MOBILE “PUSH-TO-TALK” – PAST IS PROLOGUE
We have a tendency to
forget that there is really nothing new under the sun when you consider
basic functionality of telecommunication technology. It’s just that when you
change the environment, the appearance, or the procedure, you don’t
recognize it anymore. So it is with the hot wireless service,
“Push-to-talk.” In one respect, it is a descendent of the familiar
“intercom” feature of traditional wired phone systems used in the enterprise
where station sets could be directly interconnected by pushing dedicated
buttons. It is also a descendent of older half-duplexed handheld radio
systems where the term “walkie-talkie” originated.

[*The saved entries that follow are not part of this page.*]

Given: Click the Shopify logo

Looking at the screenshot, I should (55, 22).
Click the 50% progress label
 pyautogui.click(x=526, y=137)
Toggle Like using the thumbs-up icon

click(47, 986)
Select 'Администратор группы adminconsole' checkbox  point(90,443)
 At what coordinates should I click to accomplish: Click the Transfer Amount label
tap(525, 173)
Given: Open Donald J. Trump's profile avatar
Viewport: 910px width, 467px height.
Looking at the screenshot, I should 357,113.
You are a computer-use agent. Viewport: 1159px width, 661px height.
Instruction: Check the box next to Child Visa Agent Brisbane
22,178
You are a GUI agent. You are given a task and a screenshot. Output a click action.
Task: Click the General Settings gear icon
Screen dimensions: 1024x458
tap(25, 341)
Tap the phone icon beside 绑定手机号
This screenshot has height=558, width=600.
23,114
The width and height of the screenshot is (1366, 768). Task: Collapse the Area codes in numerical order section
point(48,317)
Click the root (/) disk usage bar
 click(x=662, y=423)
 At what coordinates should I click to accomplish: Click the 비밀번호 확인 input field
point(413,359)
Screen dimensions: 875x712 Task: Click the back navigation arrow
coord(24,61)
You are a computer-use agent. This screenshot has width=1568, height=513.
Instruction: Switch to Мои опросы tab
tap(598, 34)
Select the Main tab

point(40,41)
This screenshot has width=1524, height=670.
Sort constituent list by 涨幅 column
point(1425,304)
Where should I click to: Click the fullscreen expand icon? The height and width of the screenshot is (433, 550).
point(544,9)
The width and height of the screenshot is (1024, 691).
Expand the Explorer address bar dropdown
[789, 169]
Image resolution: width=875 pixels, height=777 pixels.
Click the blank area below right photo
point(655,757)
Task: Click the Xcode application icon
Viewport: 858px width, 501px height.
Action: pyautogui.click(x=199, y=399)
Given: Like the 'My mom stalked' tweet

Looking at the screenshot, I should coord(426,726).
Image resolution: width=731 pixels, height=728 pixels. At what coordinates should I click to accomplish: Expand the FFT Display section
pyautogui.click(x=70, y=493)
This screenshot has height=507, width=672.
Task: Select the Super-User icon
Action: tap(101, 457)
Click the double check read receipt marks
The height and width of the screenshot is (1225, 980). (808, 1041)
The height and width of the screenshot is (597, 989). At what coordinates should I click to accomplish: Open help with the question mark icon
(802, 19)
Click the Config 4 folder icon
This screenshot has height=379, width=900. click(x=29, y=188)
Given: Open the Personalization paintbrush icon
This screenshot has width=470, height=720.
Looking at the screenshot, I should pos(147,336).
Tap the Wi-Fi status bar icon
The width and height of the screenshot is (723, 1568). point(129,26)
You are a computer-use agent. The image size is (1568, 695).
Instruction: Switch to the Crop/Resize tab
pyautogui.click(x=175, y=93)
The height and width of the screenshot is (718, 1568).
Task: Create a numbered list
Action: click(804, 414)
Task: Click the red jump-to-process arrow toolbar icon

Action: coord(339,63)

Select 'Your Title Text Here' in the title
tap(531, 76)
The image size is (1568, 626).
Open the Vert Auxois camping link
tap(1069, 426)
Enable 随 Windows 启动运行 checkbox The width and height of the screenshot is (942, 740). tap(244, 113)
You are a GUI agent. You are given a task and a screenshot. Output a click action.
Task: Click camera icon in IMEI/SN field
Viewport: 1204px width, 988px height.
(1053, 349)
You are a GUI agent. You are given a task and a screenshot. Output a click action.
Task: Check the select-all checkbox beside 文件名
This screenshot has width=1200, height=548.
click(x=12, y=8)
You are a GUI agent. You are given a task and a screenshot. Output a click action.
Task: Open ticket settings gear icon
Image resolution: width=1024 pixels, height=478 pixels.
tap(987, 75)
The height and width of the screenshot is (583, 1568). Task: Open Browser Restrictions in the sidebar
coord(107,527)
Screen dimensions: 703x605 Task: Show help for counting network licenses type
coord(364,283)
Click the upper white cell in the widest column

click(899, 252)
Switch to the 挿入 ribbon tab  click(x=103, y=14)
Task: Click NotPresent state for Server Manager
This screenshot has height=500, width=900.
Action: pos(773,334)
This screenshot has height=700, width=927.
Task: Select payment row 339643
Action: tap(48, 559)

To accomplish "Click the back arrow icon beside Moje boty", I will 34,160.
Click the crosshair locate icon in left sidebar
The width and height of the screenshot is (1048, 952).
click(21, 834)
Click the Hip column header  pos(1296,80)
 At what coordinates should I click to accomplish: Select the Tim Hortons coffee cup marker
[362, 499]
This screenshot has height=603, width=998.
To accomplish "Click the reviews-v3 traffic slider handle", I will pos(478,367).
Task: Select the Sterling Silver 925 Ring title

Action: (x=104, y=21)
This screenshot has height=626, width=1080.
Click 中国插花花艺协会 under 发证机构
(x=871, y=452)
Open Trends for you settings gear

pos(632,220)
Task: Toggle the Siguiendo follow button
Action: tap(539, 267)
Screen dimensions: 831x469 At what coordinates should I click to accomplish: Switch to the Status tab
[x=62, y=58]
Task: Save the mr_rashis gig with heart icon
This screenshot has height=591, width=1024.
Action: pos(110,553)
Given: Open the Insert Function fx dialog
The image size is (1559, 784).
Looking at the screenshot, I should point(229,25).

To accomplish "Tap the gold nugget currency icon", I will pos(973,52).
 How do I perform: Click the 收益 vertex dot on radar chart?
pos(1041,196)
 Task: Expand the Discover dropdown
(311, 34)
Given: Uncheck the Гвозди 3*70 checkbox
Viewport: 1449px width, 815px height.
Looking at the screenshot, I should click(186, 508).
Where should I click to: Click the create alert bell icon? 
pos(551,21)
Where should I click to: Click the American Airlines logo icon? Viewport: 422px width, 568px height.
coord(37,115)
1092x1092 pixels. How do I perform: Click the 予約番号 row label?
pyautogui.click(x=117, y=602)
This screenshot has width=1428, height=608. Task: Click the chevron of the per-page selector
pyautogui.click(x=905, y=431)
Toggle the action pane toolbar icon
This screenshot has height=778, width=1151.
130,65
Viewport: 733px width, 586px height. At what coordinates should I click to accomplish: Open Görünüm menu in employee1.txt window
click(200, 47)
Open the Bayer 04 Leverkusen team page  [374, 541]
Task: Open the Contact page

In turn, we have these
two forms of “instant” voice connections converging to join a multi-modal
environment for VoIP networks.
PTT offers several
benefits over traditional voice conferencing methodologies that make it
particularly useful for time-sensitive, ad hoc voice calls that don’t
require extensive discussions:
- Faster initiation of
group contacts – just pushing a button
- Shorter calls by virtue
of half-duplex exchanges, rather than full-duplex conversations
- Anyone within a preset
group can initiate the connection at any time
- Although a connection
cannot always be guaranteed, the use of personal, handheld devices,
presence management, and “one-number” (multiple device signaling), etc.
can maximize successful contacts
- Lower costs for usage
based upon VoIP connections
-
BRINGING IN SIP, PRESENCE AND AVAILABILITY MANAGMENT
It should be pretty clear
by now that any form of intrusive real-time contact will have to come under
the control of some kind of personal availability and modality management.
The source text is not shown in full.